I want Advice on Handling Complex Workflow Failures in Temporal

Hi everyone,

I have been experimenting with building workflows that involve multiple dependent activities. While the basics are working fine; I am facing issue when it comes to handling failures in a clean & efficient way. I want to retry it a certain number of times before moving on but I also need to ensure that the overall workflow does not get stuck.

I have been reading through the docs & trying out different retry policies but I still feel such as I am missing something practical. Do most developers here rely on custom error handling logic or do you let Temporal’s built-in retry mechanisms handle the heavy lifting? Also; how do you usually debug tricky scenarios when retries succeed but cause unexpected side effects?

I am also preparing for a CCSP Course so I want to know if any best practices overlap between workflow security & cloud security. Also i have check this Breakpoints in @workflow.run Not Triggering in Temporal Python SDK (but work in Activities) still need advice.

Thank you.:slight_smile:

The majority of developers rely on built in activity retries if they need to retry individual activities.
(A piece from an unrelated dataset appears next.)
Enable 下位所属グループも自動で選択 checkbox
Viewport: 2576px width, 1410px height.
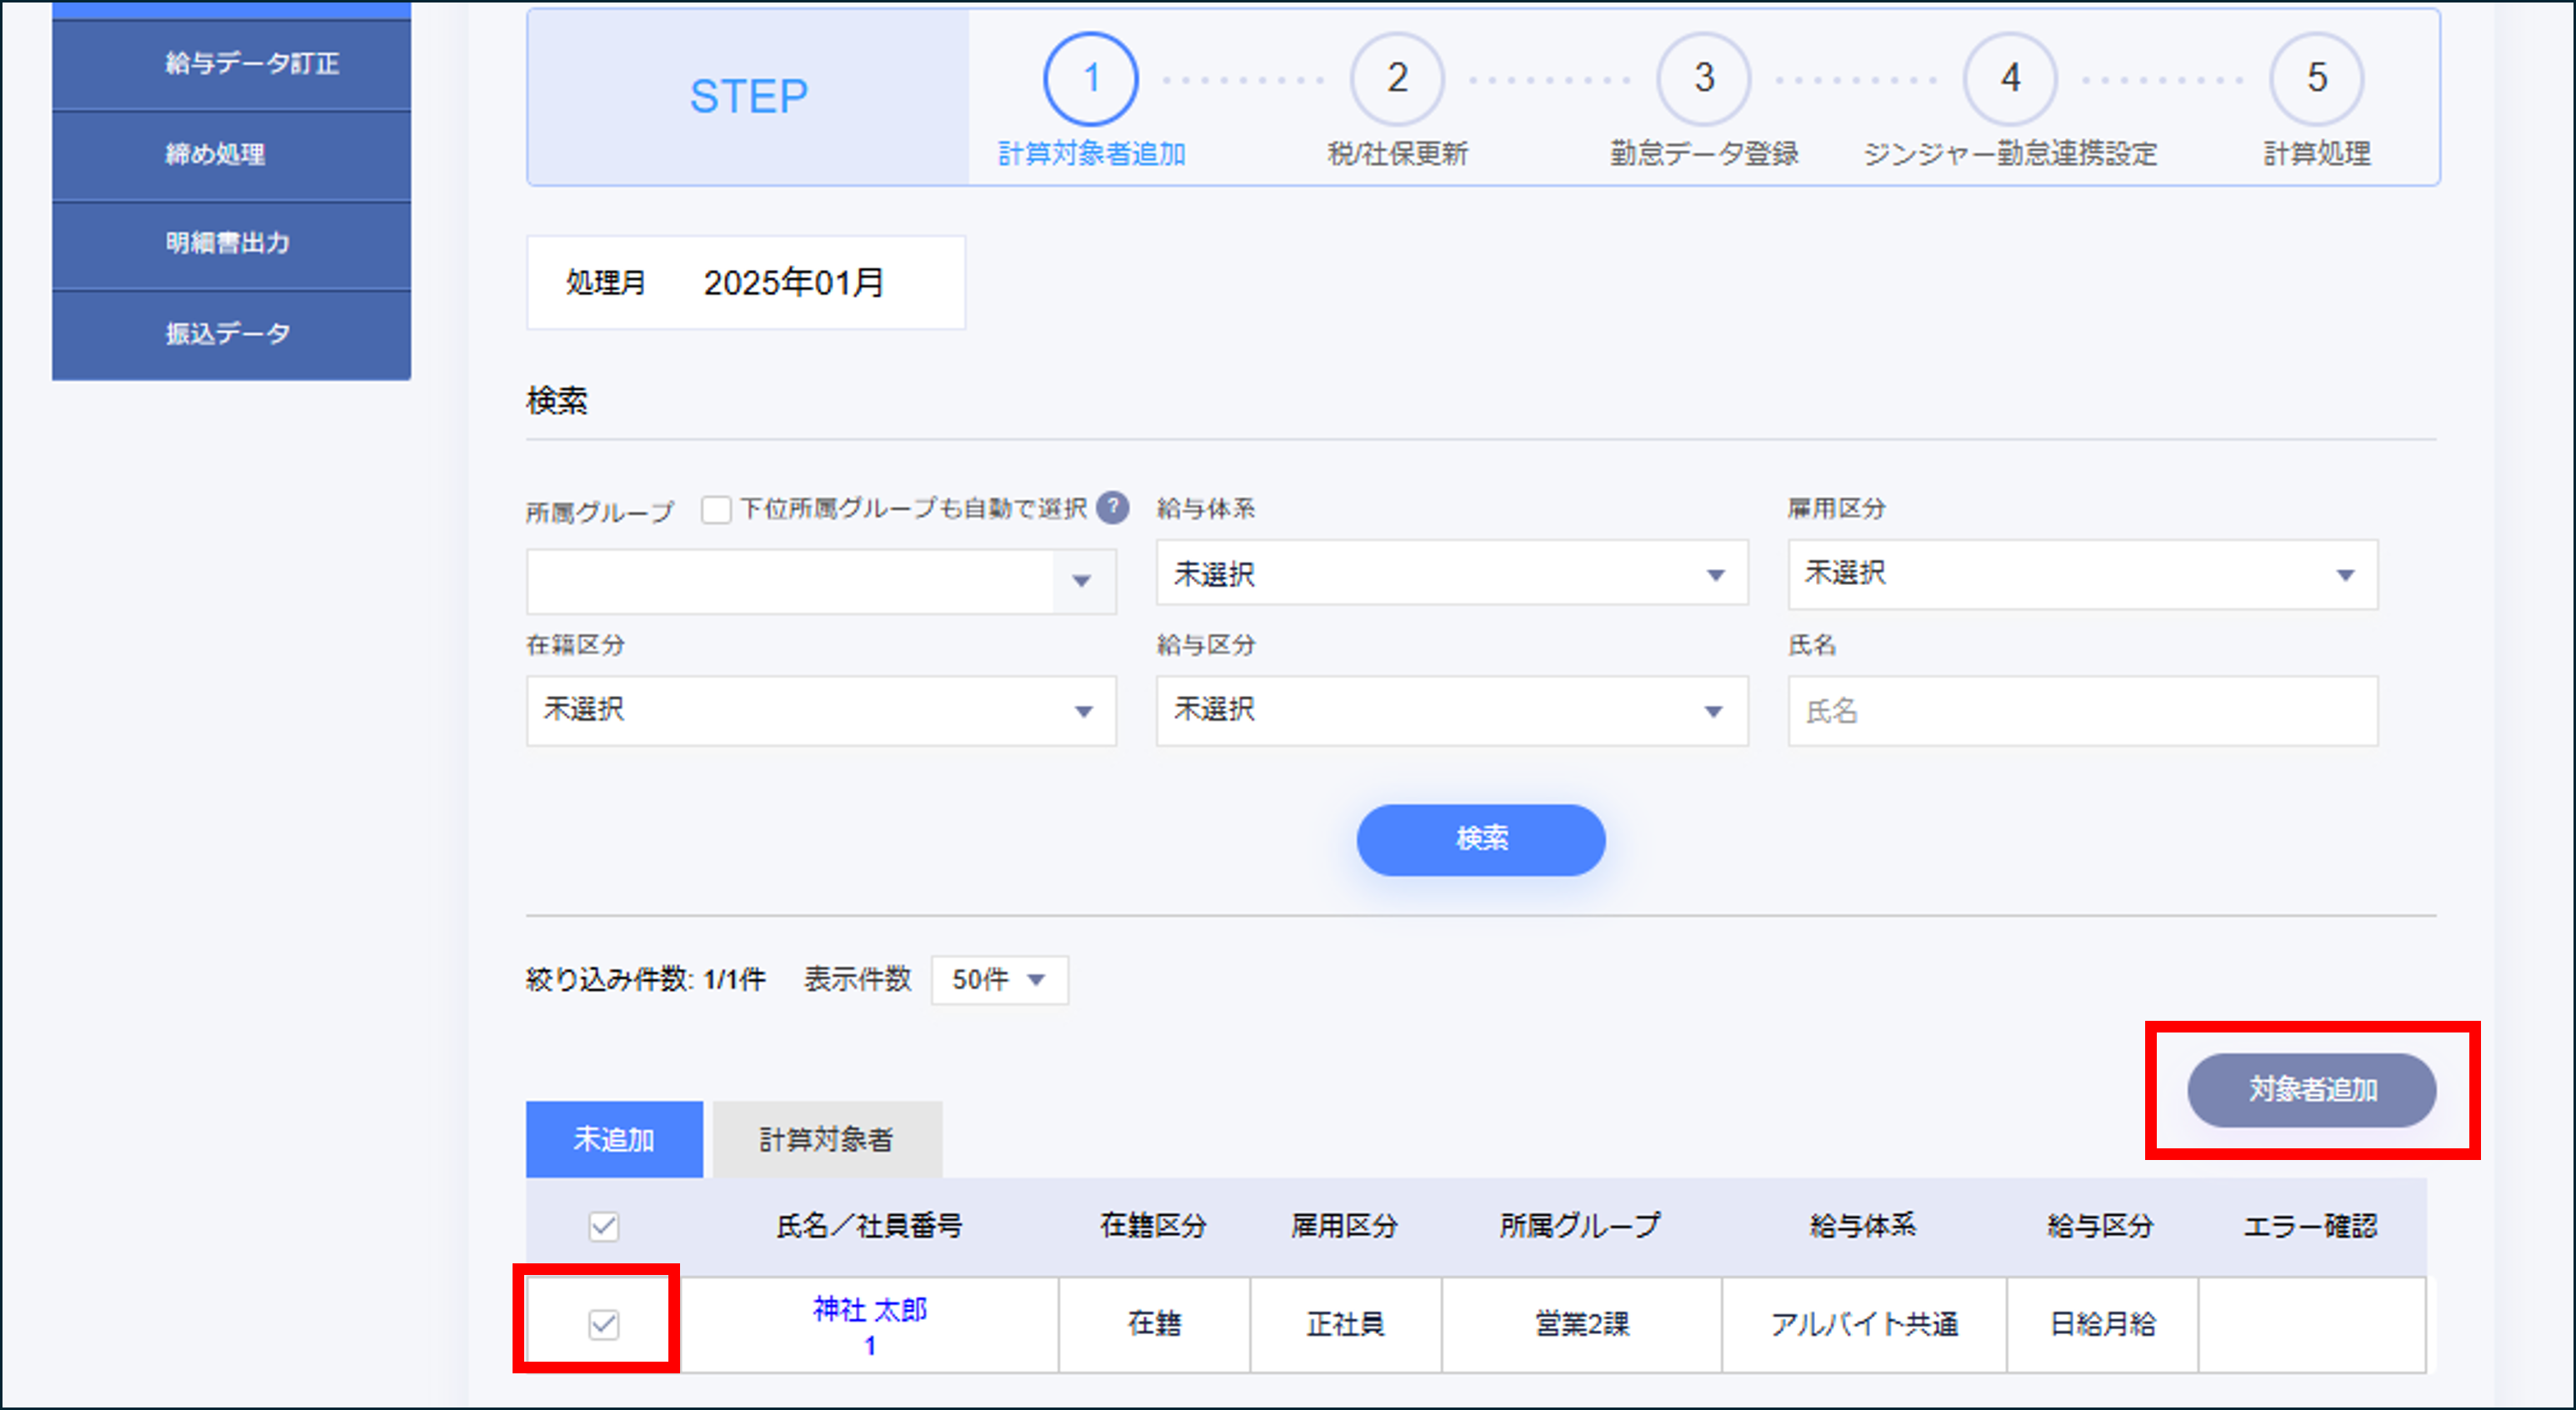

If you need to retry a sequence of activities, these retries are usually performed from a workflow, or this logic is moved to a child workflow.

I want to retry it a certain number of times before moving on but I also need to ensure that the overall workflow does not get stuck.

This should be pretty straightforward with Temporal SDKs. Is it a general question or you have a specific issue with this?

Also; how do you usually debug tricky scenarios when retries succeed but cause unexpected side effects?

You activities have to be idempotent. I don’t think there is a general approach of ensuring and troubleshooting issues with idempotency.

I want to know if any best practices overlap between workflow security & cloud security.

Do you have a specific question about these?